Tuesday, July 18, 2006
Anatomy of a Rose: Exploring the Secret Life of Flowers by Sharman Apt Russell
Delphinium.
Red Skyrocket (or it's formal name: Ipomopsis Aggregata).
Philodendron Selloum (The only plant I've ever been able to grow!).
La Reina de la Noche (Queen of the Night).
Monkshood.
Pale Lousewort (Wait a minute - didn't I date him once?).
Elephant's Head.
I like to think that a person is a reader because they simply love words. (As a child, I used to read the dictionary as if it were a novel - an illuminating mystery of words.) And with such delicious words for the waving stems we so often pass with hardly a notice how can a reader not fall head first into Anatomy of a Rose: Exploring the Secret Life of Flowers by Sharman Apt Russell.
Words aside, in a collection of sixteen essays ostensively about plants, Sharman reminds us that we are not the center of the universe, no matter what we think.
The life of flowers she gently lays bare for our blind eyes to see (the second essay titled "The Blind Voyeur" in fact instructs the reader on how much we will never see - because there is a whole spectrum of colors that we literally cannot see - intended for the sight of bees) exist not to delight us but to accomplish that most important of tasks in an organism's life - reproduction.
And oh what a task that is. Enticement. Deception. Destruction. Dissolution. Delight. (Sounds familiar, doesn't it?)

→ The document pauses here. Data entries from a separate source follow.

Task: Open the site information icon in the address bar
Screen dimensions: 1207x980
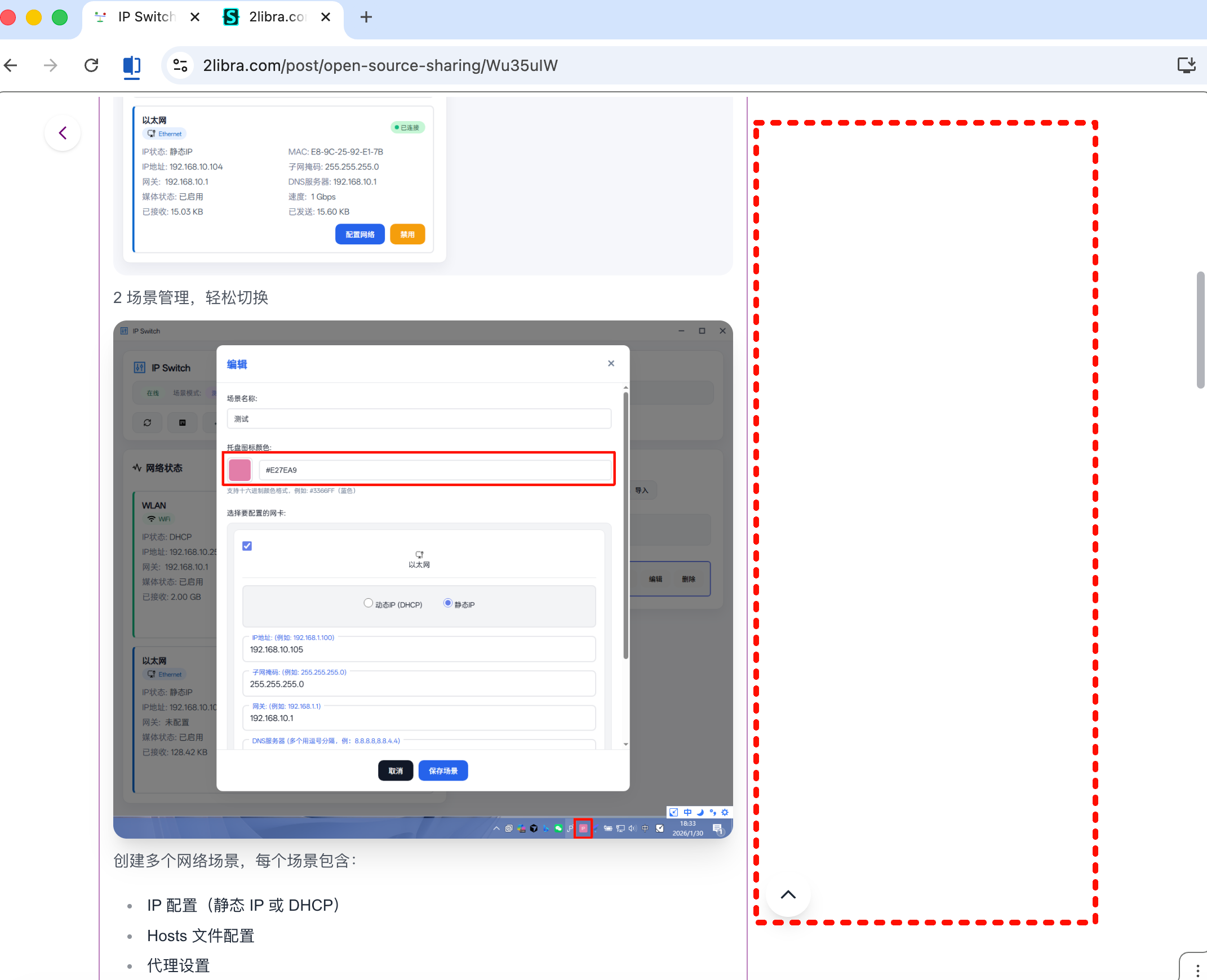Action: [x=180, y=65]
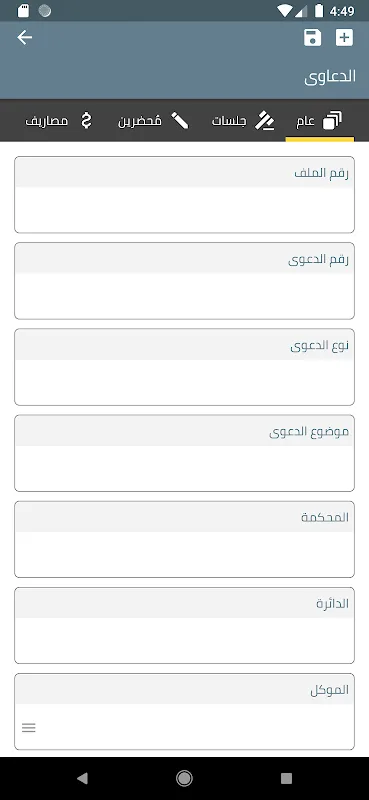The width and height of the screenshot is (369, 800).
Task: Select the عام tab
Action: [x=319, y=121]
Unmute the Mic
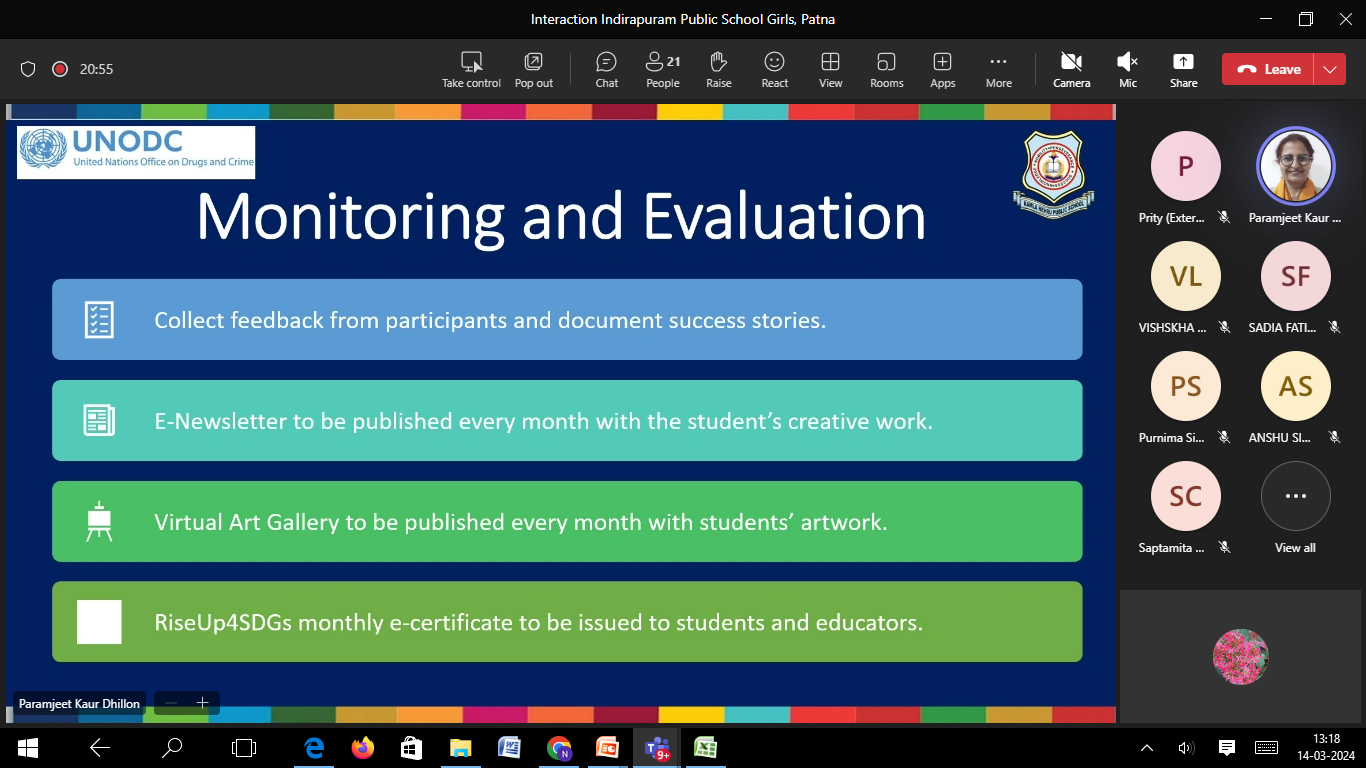The width and height of the screenshot is (1366, 768). 1127,69
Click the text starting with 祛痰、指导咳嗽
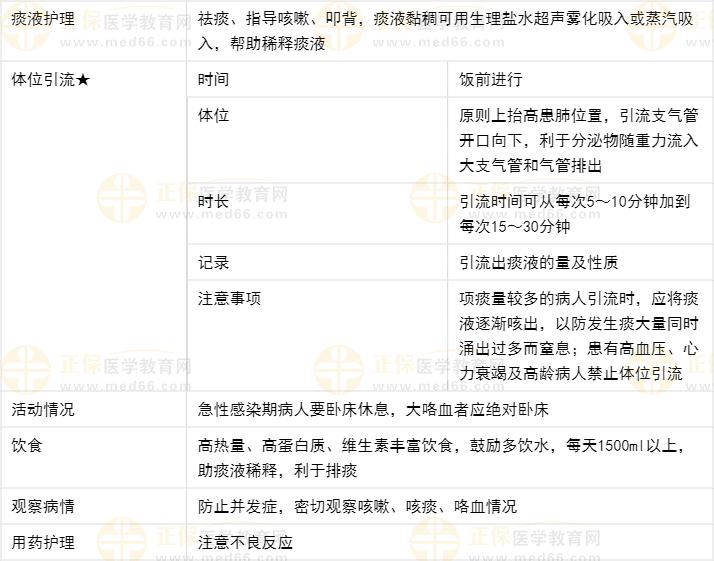Viewport: 714px width, 561px height. click(449, 30)
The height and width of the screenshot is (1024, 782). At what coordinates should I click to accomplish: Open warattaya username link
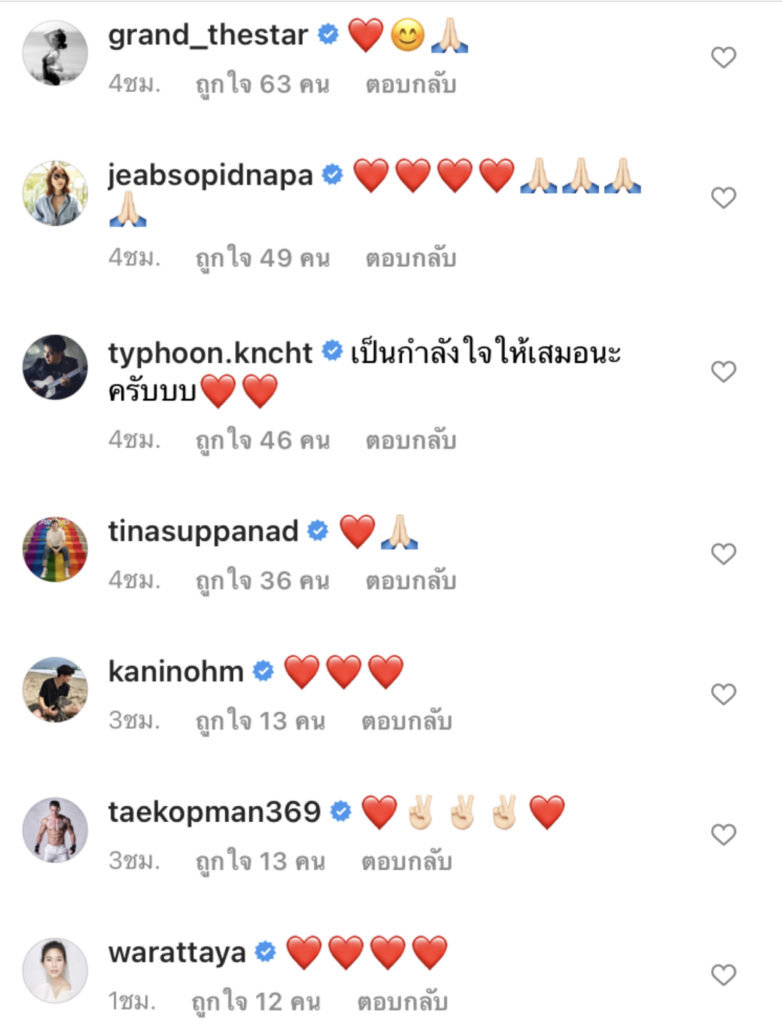click(x=177, y=953)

Sharman's descriptions of the "romantic" strategies of plants, is delightfully and resolutely scientific. But reading the facts of a plant's life brought to my mind the last line L.L. Cool J. says in his song "Back Seat of My Jeep" - the question "Everything is sexual?".
Oh yeah.
No wonder the lecture on the parts of the flower is school's first tentative attempt at the birds and the bees.
Sharman brings back the memory of that old school days lesson in her essay on the parts of the flower (I love the Parts of a Flower illustration in the book -- I recognized it at once from grade school!), gives a quick lesson on vision or the lack there of, speaks of time, competion and cooperation.
And it's not just botany. Zoology, paleontology, climatology all get a turn in the sun the sunflowers turn to. (Speaking of climate - she caught me off guard with her reference to that terrible summer here in the Midwest a few years ago when so many died.) Sharman's pose is so accessible that you pause sometimes surprised to realize that you're reading science - and plenty of it!
It gets 5 roses from me (or 5 thorns if you're that kind of person). Do yourself a favor this summer, grab a copy and settle down for a glimpse of that secret world all around us.
Ideally in a garden.
(An absolute aside: I LOVED the feel of this book! As you can see above it has a lovely cover and, at only 4 3/4 inches by 7 1/4 inches, fits the hand like a glove. But the feel of the cover is absolutely lux! I don't know how they did it, but the cover has a soft feel that makes you just want to hold it. A lovely plus!)